OpenFabrics Alliance
- Formation: June 2004
- Type: Non-profit organization
- Purpose: Industry trade group
- Website: http://www.openfabrics.org/

= OpenFabrics Alliance =

Organization

The OpenFabrics Alliance is a non-profit organization that promotes remote direct memory access (RDMA) switched fabric technologies for server and storage connectivity. These high-speed data-transport technologies are used in high-performance computing facilities, in research and various industries.

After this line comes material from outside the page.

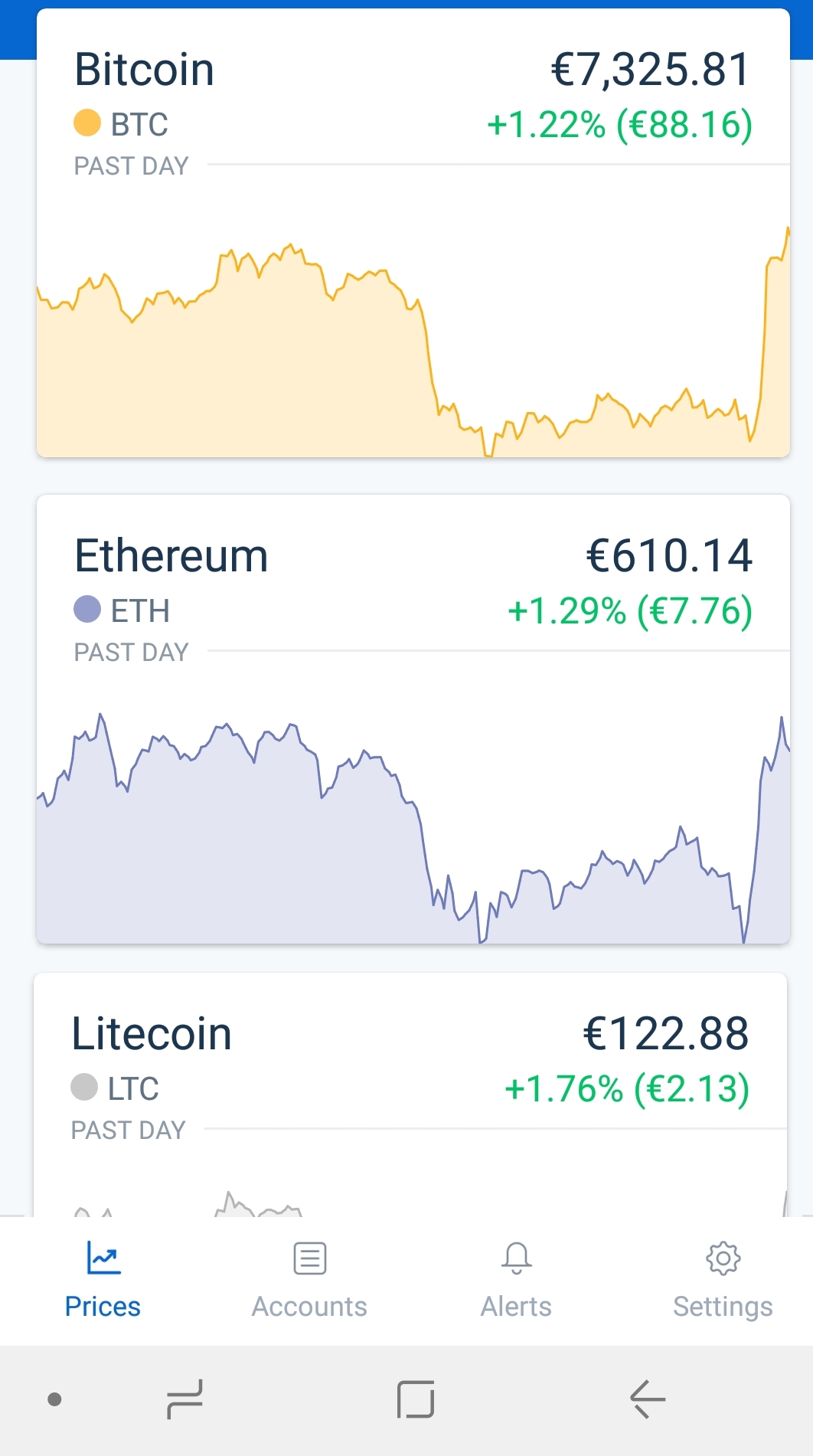The image size is (813, 1456).
Task: Switch to the Alerts tab label
Action: click(516, 1306)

The OpenFabrics Alliance aims to develop open-source software that supports the three major RDMA fabric technologies: InfiniBand, RDMA over Converged Ethernet (RoCE) and iWARP. The software includes two packages, one that runs on Linux and FreeBSD and one that runs on Microsoft Windows. The alliance worked with two large Linux distributors—SUSE and Red Hat—as well as Microsoft on compatibility with their operating systems.

==History ==
Founded in June 2004 as the OpenIB Alliance, the organization originally developed an InfiniBand software stack for Linux. Initial funding for the Alliance was provided by the United States Department of Energy. The alliance released the first version of the OpenFabrics Enterprise Distribution (OFED) in 2005.

In 2005 the OpenIB Alliance announced support for Microsoft Windows. In 2006, the organization again expanded its charter to include support for iWARP, which is a transport technology that competes with InfiniBand. At that time the alliance changed its name to the OpenFabrics Alliance. Subsequent releases have added support for iWARP and Windows.

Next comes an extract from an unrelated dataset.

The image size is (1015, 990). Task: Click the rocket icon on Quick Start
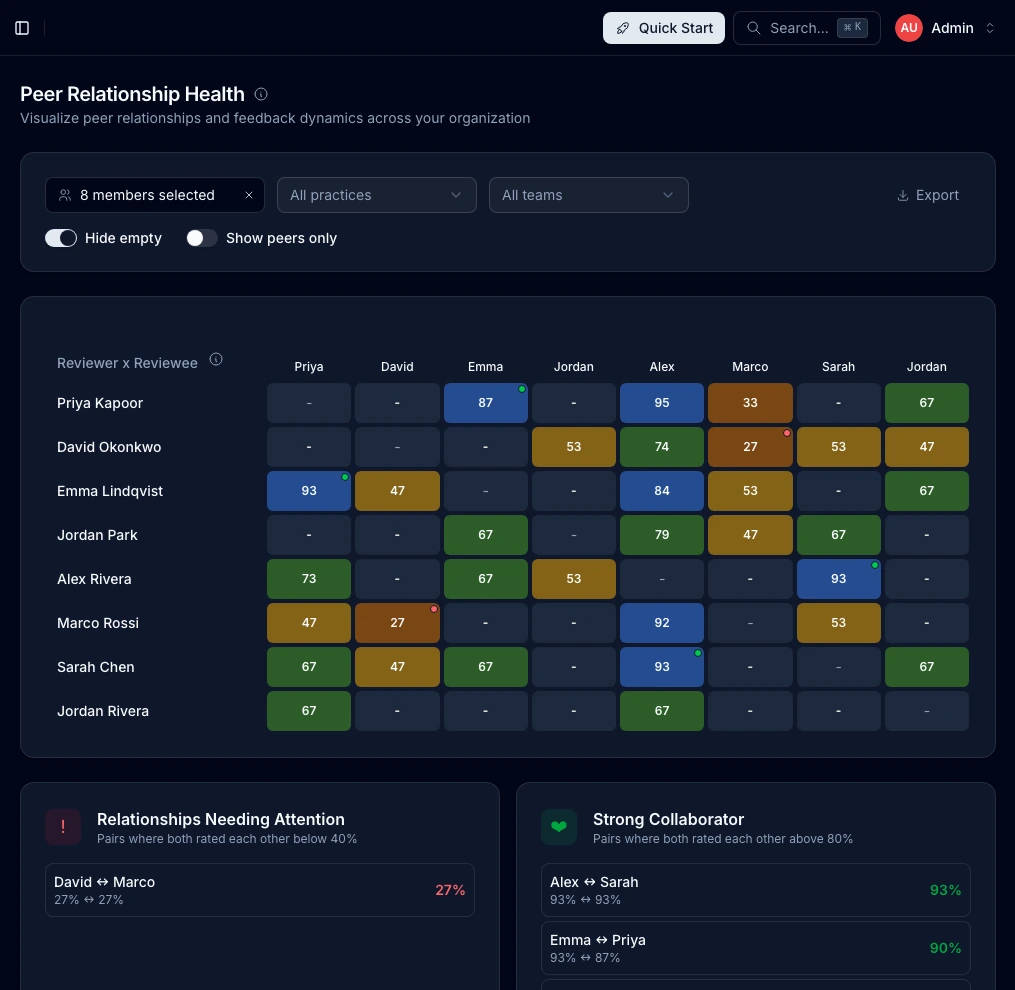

In 2011, OFED stack was ported to FreeBSD and included in FreeBSD 9.

== OpenFabrics Enterprise Distribution==
A community of developers from hardware manufacturers, software vendors, system integrators, government agencies and academia continue to work on OFED. The OpenFabrics Alliance provides architectures, software repositories, interoperability tests, bug databases, workshops, and BSD- and GPL-licensed code to facilitate development.

The OFED stack includes software drivers, core kernel-code, middleware, and user-level interfaces. It offers a range of standard protocols, including IPoIB (IP over InfiniBand), SDP, SRP, iSER, RDS and DAPL (the Direct Access Programming Library). It also supports many other protocols, including various MPI implementations, and it supports many file systems, including Lustre and NFS over RDMA.

==Interoperability testing ==
On June 25, 2007, the OpenFabrics Alliance announced the OFA-UNH-IOL Logo Program in partnership with the University of New Hampshire InterOperability Laboratory. The program enables manufacturers of InfiniBand and iWARP products to test and certify that their products support the OpenFabrics software stack, and test their compatibility with other products.

The alliance sponsors interoperability events at the University of New Hampshire. The test scenarios are available to the public, as are the test results for all products that earn the logo. During interoperability events, all participating companies have the opportunity to observe all tests run on all products.

== Members==
Corporate members of the OpenFabrics Alliance include Advanced Micro Devices, Appro, Broadcom, Cray Inc., Chelsio Communications, Cisco Systems, DataDirect Networks, Emulex, Flextronics, Hewlett Packard, Huawei, IBM, Intel, LSI Corporation, Mellanox Technologies, NetEffect, Neterion, NetApp, NetXen, Oracle Corporation, QLogic, RapidIO, Red Hat, Silicon Graphics, SuSE and System Fabric Works.

Research members include:
- Lawrence Livermore National Laboratory
- Los Alamos National Laboratory
- Sandia National Laboratories

Consulting members include the Ethernet Alliance, the InfiniBand Trade Association, Lamprey Networks, Ohio State University, and the University of New Hampshire InterOperability Laboratory.
In 2007, Credit Suisse became the first financial-services firm to join the alliance.